Integer bigger than bigint?

  • QUESTION:

    Is there any way to use an integer data type larger than a (signed) bigint in SQL Server 2008?

    PROBLEM:

    I have an "item" that can belong to N number of "categories". To implement this, I've created a "category" bitmask that's assigned to each "item". I then perform bitwise operations to determine which "categories" an "item" belongs to. The "category" list must be dynamic (iow, you can add "categories" at runtime). With a signed bigint, this only allows me 63 "categories" (2^63-1)...I need more.

    NOTES:

    1. From what I've seen, you must use an integer data type to perform bitwise operations (which makes perfect sense). e.g., i couldn't use a numeric(38,0).

    2. I don't want to just create a bigint rule to make it unsigned. That would still leave me with a 63-bit integer.

    3. I'm open to suggestions on alternate ways to implement this, although everything I've thought of so far seems like it would cause a massive performance hit (like introducing a table with each item/category combination).

    Thanks so much for your input!

  • We use three tables for this:

    an Item table with pk ItemID

    a Category table with pk CategoryID

    an ItemCategory table with pkItemCategory and fk's ItemID and CategoryID

    There are no limits (to us) on how many categories per item and vice versa.

    There's no developer overhead of dicking around trying to figure out what the hell is associated with what, you can see it all unfold with a simple query.

    It uses bogstandard INNER and LEFT JOINS instead of iBitmap purple blogsquabs or whatever.

    I won't have to worry about leaving my house on a dark night in three years' time and being whacked over the head with something heavy and blunt by a developer driven over the edge by a design idea which seemed fancy schmancy at the time but which sucked in practice.

    Of course you can do it, if you really really want to.

    Edit: How about giving this <<a massive performance hit (like introducing a table with each item/category combination)>> a wee try with some sample data?


    [font="Arial"]Low-hanging fruit picker and defender of the moggies[/font]

    For better assistance in answering your questions, please read this[/url].


    Understanding and using APPLY, (I)[/url] and (II)[/url] Paul White[/url]

    Hidden RBAR: Triangular Joins[/url] / The "Numbers" or "Tally" Table: What it is and how it replaces a loop[/url] Jeff Moden[/url]

  • Bitwise operators can operate on varbinary as the left operand; only the mask ( the right operand) has to be one of the integer types. To quote SQLS 2008 Books Online, "The operands for bitwise operators can be any one of the data types of the integer or binary string data type categories (except for the image data type), except that both operands cannot be any one of the data types of the binary string data type category."

  • I'm trying to make it so that you can select N number of categories in the UI and the program will return all the items that match either [any] or [all] of those categories (depending on what the user specifies).

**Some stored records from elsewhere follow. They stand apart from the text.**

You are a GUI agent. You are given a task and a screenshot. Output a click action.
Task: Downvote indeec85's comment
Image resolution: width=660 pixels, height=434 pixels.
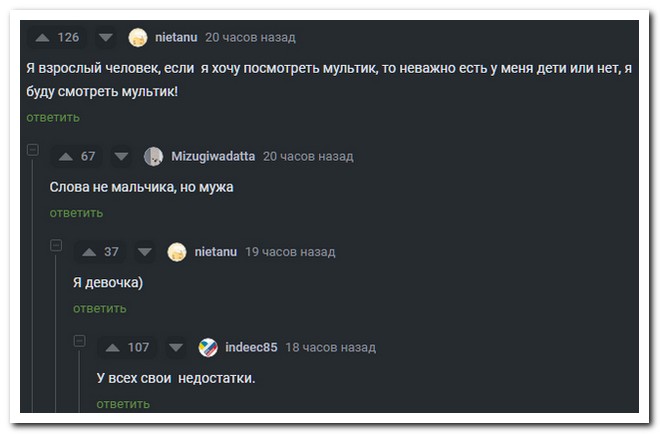click(x=176, y=348)
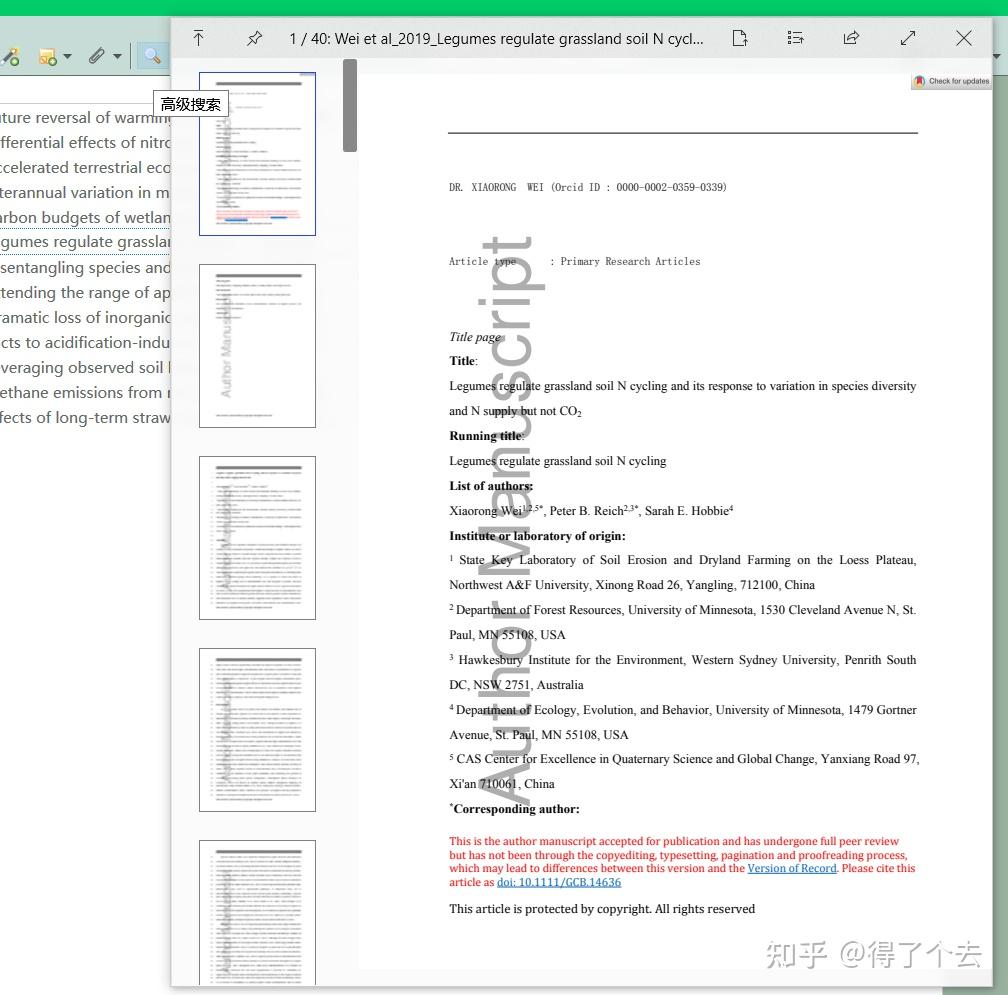This screenshot has height=995, width=1008.
Task: Pin the PDF viewer toolbar
Action: click(x=254, y=37)
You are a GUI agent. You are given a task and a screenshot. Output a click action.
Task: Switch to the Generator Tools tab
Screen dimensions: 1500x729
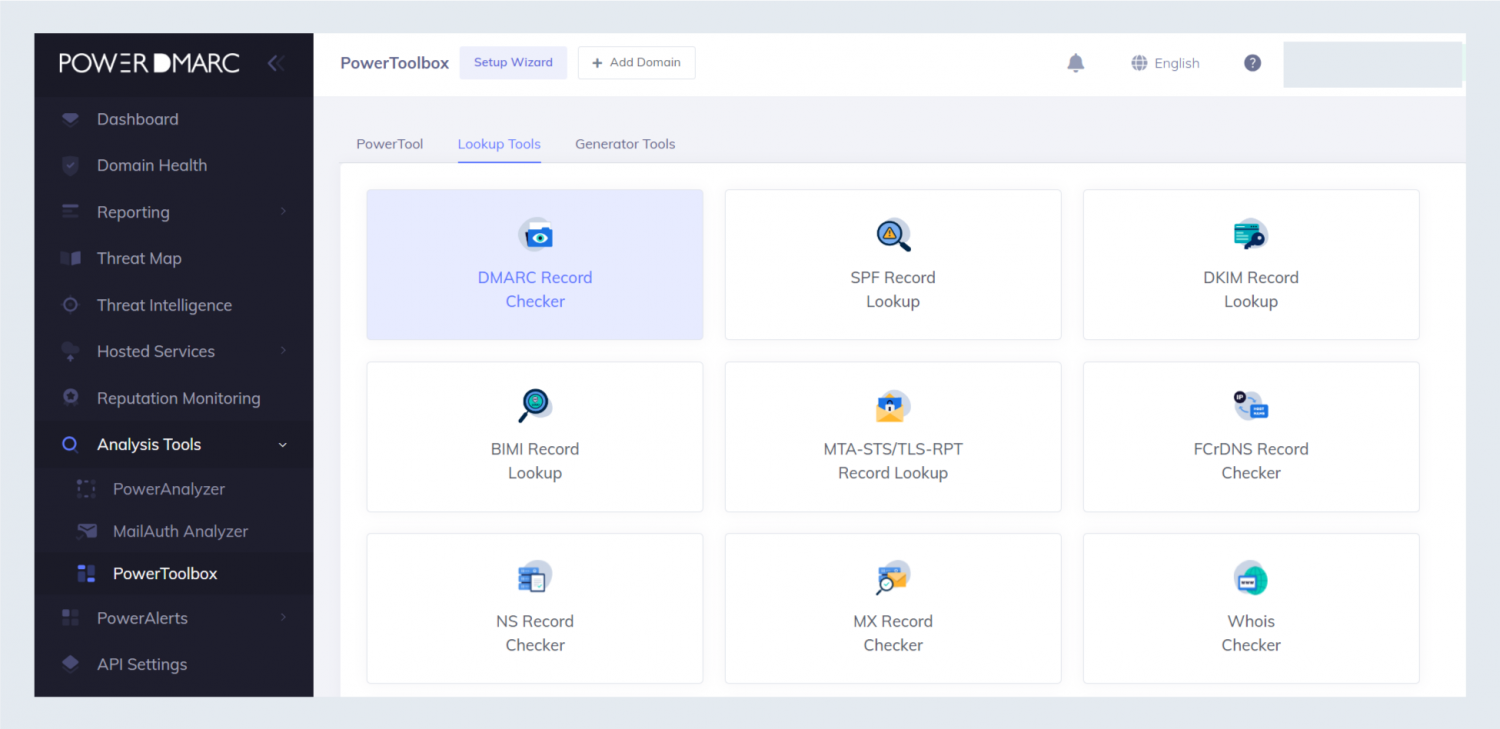625,144
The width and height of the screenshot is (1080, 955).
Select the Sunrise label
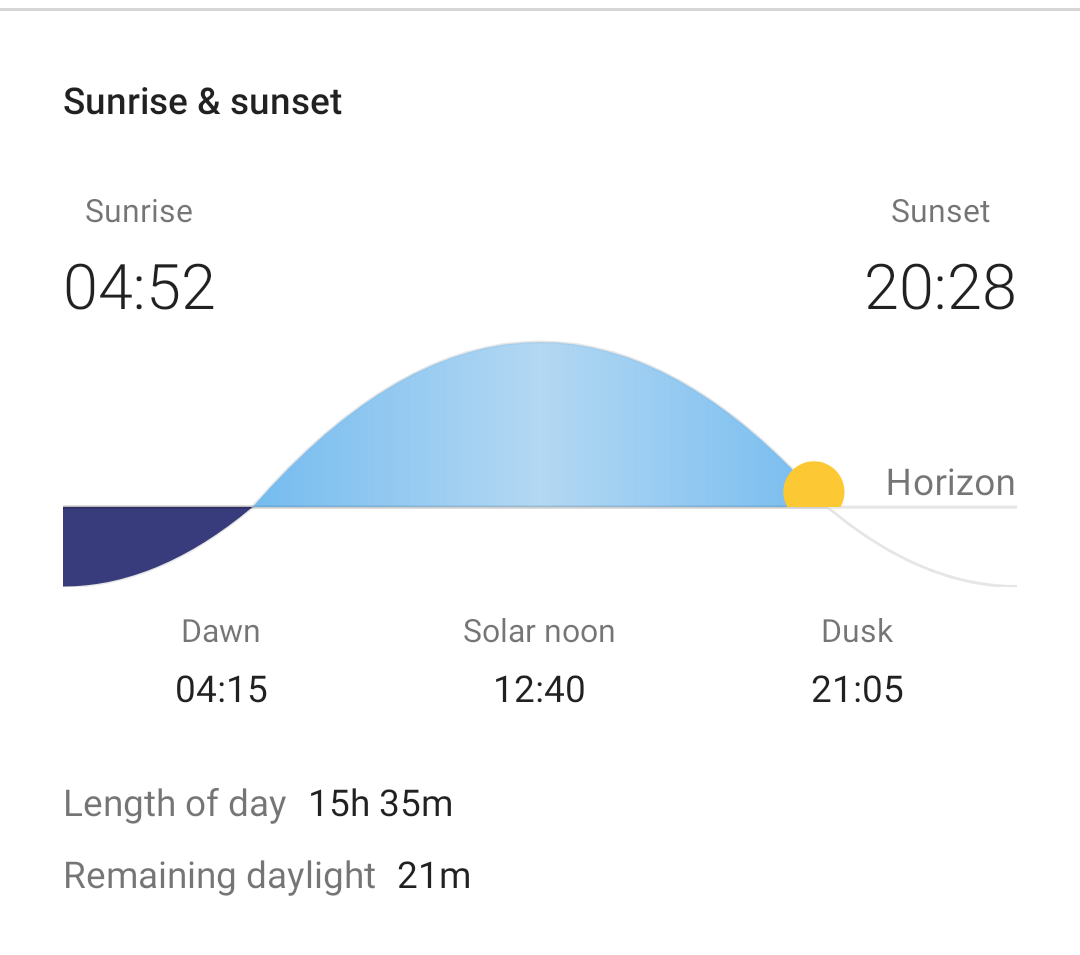(x=138, y=211)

When searching with the [all] option, the only way I see to do this with the ItemCategory table is to first pivot the table and then search explicitly for the desired categories, or, to dynamically create a statement with the necessary joins. Seems to me that either option would be a significant performance drag as well as significantly more complicated that a single bitwise operation. Unless I'm missing something?

    Thanks again!

  • i have to go with lobbymunchers suggestion; a standard parent child relationship would be much more appropriate; i think you are mentally locked into bitwise operations because it's neat to do, but since you have more objects to track than bits, you don't want to let go of an inappropriate model.

    Lowell


    --help us help you! If you post a question, make sure you include a CREATE TABLE... statement and INSERT INTO... statement into that table to give the volunteers here representative data. with your description of the problem, we can provide a tested, verifiable solution to your question! asking the question the right way gets you a tested answer the fastest way possible!

  • @lowell:

    I'm certainly not locked into any single way of doing it. As I stated in my previous post, the only implementations I can think of with that approach are less efficient and more complicated. So that's why I wanted to see if I could get around this roadblock. If a bigint is as large of an integer as I can use in SQL Server, then so be it, I'll have to do it the "normal" way. That's what I'm trying to find out with this post.

  • One more nod in agreement with Lowell and Lobbymuncher

    Jason...AKA CirqueDeSQLeil
    _______________________________________________
    I have given a name to my pain...MCM SQL Server, MVP
    SQL RNNR
    Posting Performance Based Questions - Gail Shaw[/url]
    Learn Extended Events

  • If you do have to use a categories table (and I agree that you do), how about something like this,

    which uses a categories table, but with a sort of mask to select the result....It is certainly not complicated,

    but possibly not super speedy - I am sure someone could provide a quicker solution -

    this was intended as an indication that it need not be complicated to work with a categories table.

    You would generate your list of selectable categories in the application from the "categories" table and create a comma separated list of selected categories (their ids) to pass to SQL.

    --= declare a variable to hold the list of selected categories (the id column from the categories table)

    --= and set a value corresponding to the user's choice of categories (category1 and category4)

    declare @category_list varchar(1000) -- big enough for quite a few categories ?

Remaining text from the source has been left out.